EXERCISE DESCRIPTION ▸
After locating the line that contains "Click the 'Find" in the material below, copy that line and each one following it, exactly, up to the last line. Pictures stay out.

INPUT DATA ▸
========================
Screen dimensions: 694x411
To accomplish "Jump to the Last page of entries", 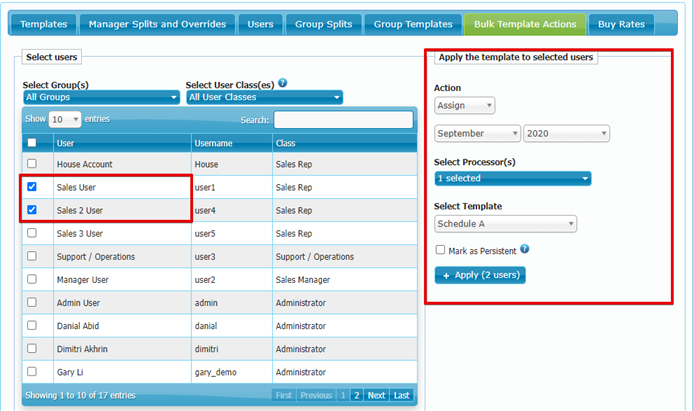I will click(401, 395).
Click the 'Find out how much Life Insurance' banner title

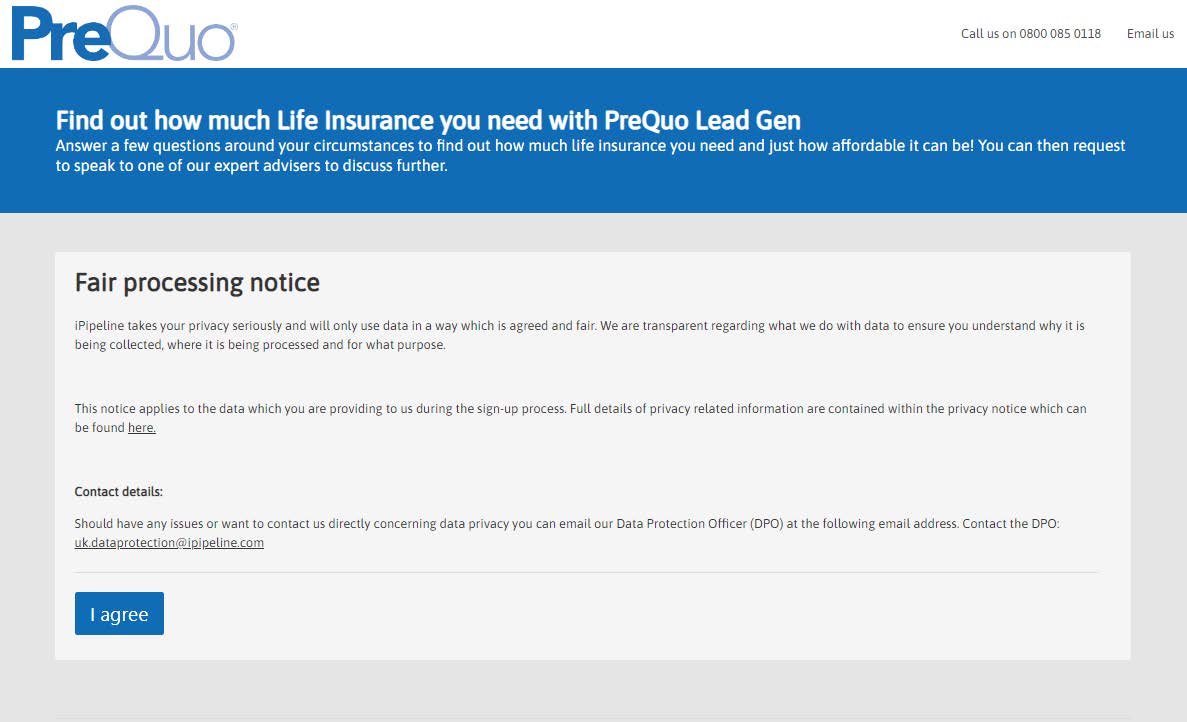coord(428,121)
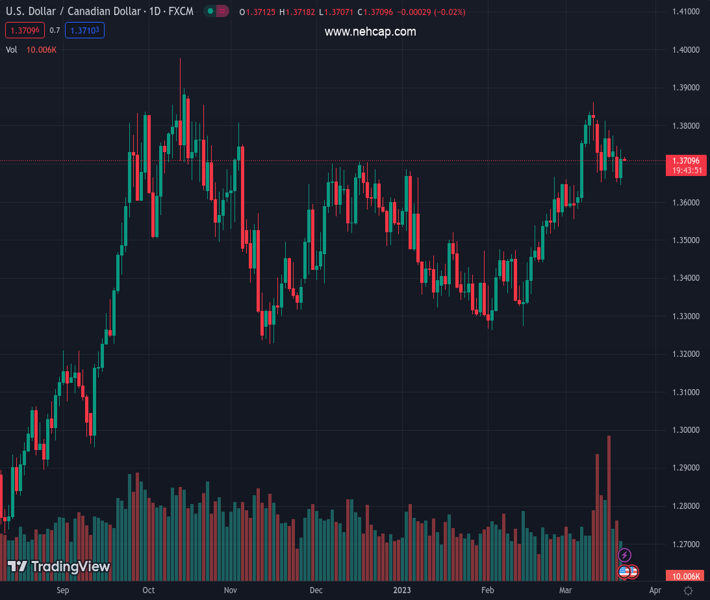Screen dimensions: 710x600
Task: Click the red volume label 10.006K on axis
Action: [x=685, y=577]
========================
WRITTEN ANSWER ▸
Click the 'Find out how much Life Insurance' banner title

coord(428,121)
Screen dimensions: 710x600
Task: Click the red volume label 10.006K on axis
Action: [x=685, y=577]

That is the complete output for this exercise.